Also check out the Original version, written in C.
An optimizing compiler for brainfuck, written in Rust for Unix-like systems.
Outputs x86_64 ELF executables that uses Linux system calls for I/O.
I was trying to get a better understanding of C, so I wrote an optimizing brainfuck compiler in C. While working on that project, C clicked for me in a way it hadn't previously. I have tried to learn Rust a few times, but it never clicked. I hoped that this rewrite in Rust does the same for the language I wanted to love. It did.
Usage: eambfc-rs [options] <program.bf> [<program2.bf> ...]
-h - display this help text and exit
-V - print version information and exit
-j - print errors in JSON format
-q - don't print errors unless -j was passed
-O - enable optimization*.
-k - keep files that failed to compile (for debugging)
-c - continue to the next file instead of quitting if a
file fails to compile
-t count - allocate <count> 4-KiB blocks for the tape
(defaults to 8 if not specified)**
-e ext - use 'ext' as the extension for source files instead of '.bf'
(This program will remove this at the end of the input
file to create the output file name)**
* Optimization can make error reporting less precise.
** -t and -e can only be passed at most once each.
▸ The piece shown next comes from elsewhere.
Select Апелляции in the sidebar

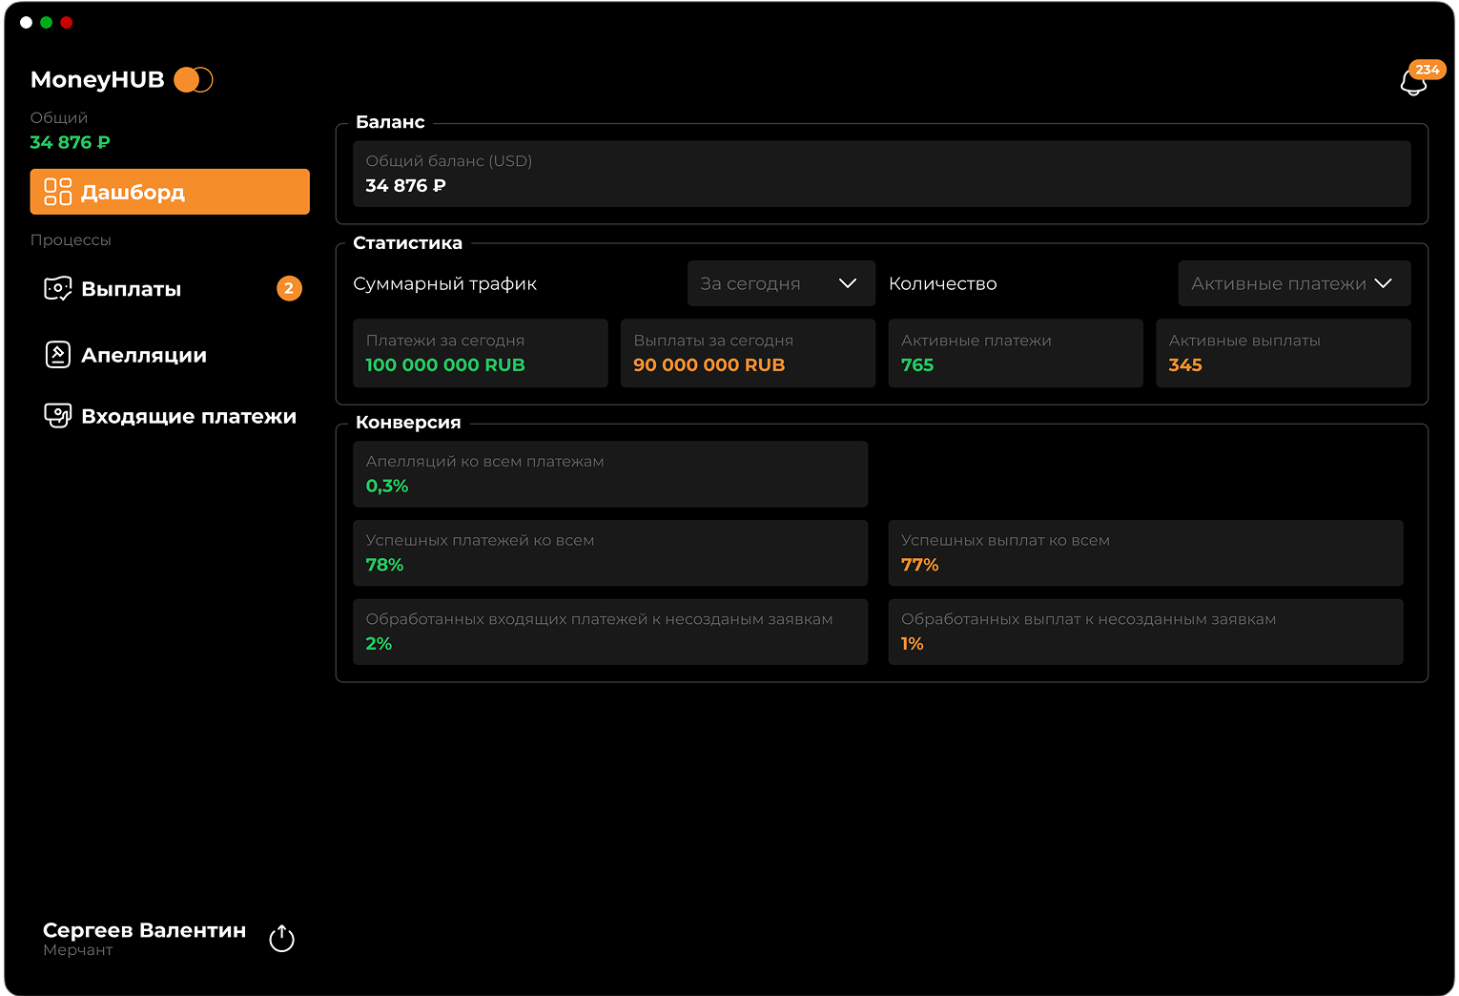tap(144, 355)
Remaining options are treated as source file names. If they don't
end with '.bf' (or the extension specified with '-e'), the program
will raise an error.
Portability to other target platforms is outside of the scope of this project,
but it should be possible to compile properly-working eambfc-rs
itself for any
Rust #[cfg(unix)]
targets. If that is not the case, it's a bug.
# install with cargo
cargo install --path .
# run test suite
cargo test
This rewrite was done more-or-less linearly, with no git branches other than
main
. Originally, the function signatures from the C version's headers were
used as the basis for function declarations in Rust. As the actual
implementation began, it became clear that that would force me to fight against
Rust's semantics rather than embrace them, so a new approach was needed.
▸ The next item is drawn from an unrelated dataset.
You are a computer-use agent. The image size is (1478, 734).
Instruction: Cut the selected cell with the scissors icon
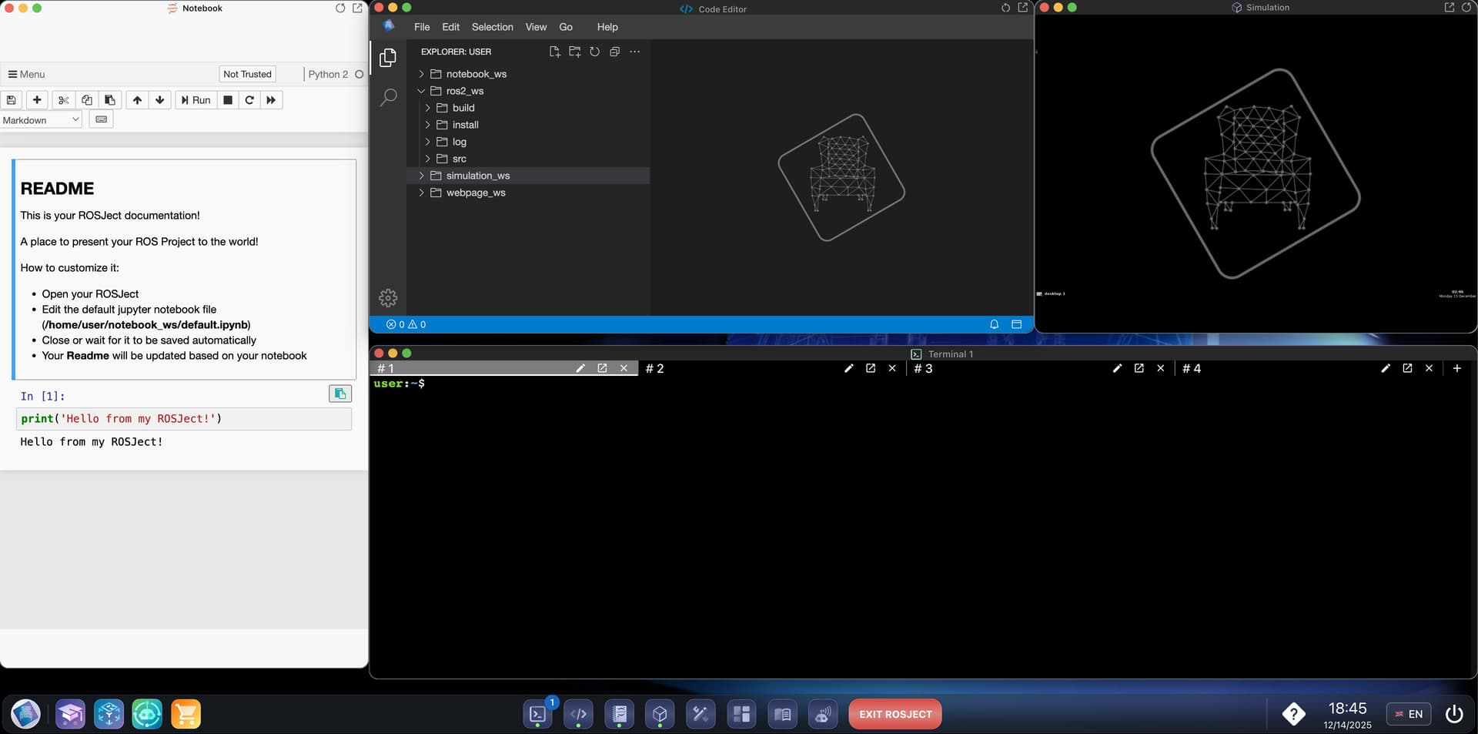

The goal was to support all of the C version's features and pass the C version's
test suite, and work on any Rust target that provides std::os::unix
, and that
goal has been met.
eambfc-rs
as a whole is licensed under the GNU General Public License version
3. Some individual components of the source code, infrastructure, and test
assets are licensed under the Zero-Clause BSD license,
a public-domain-equivalent license.
One test compiles a snipped of brainfuck code taken from the esolangs.org page brainfuck constants. The contents of that page are available under the public-domain-equivalent CC0 license.
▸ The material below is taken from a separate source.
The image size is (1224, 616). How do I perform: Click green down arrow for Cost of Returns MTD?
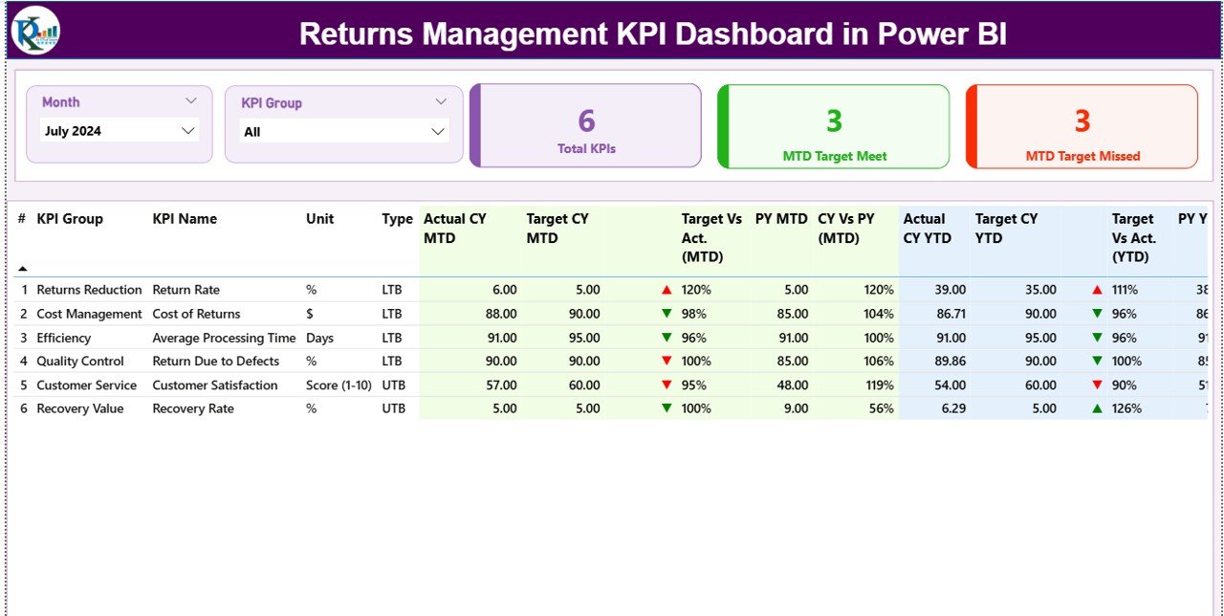[x=667, y=314]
Other than that one test, all content in this repository is my original work,
based on the original eambfc
All licenses used in any part of this repository are in the LICENSES/ directory,
and every file has an SPDX License header identifying the license(s) it's under,
either near the top of the file, or in an associated .license
file.
* Blazingly 🔥 Fast 🚀 version may or may not actually run faster than the original implementation. "Blazingly 🔥 Fast 🚀" is not intended to be interpreted as any assertion of improved performance efficiency or ability to set fires.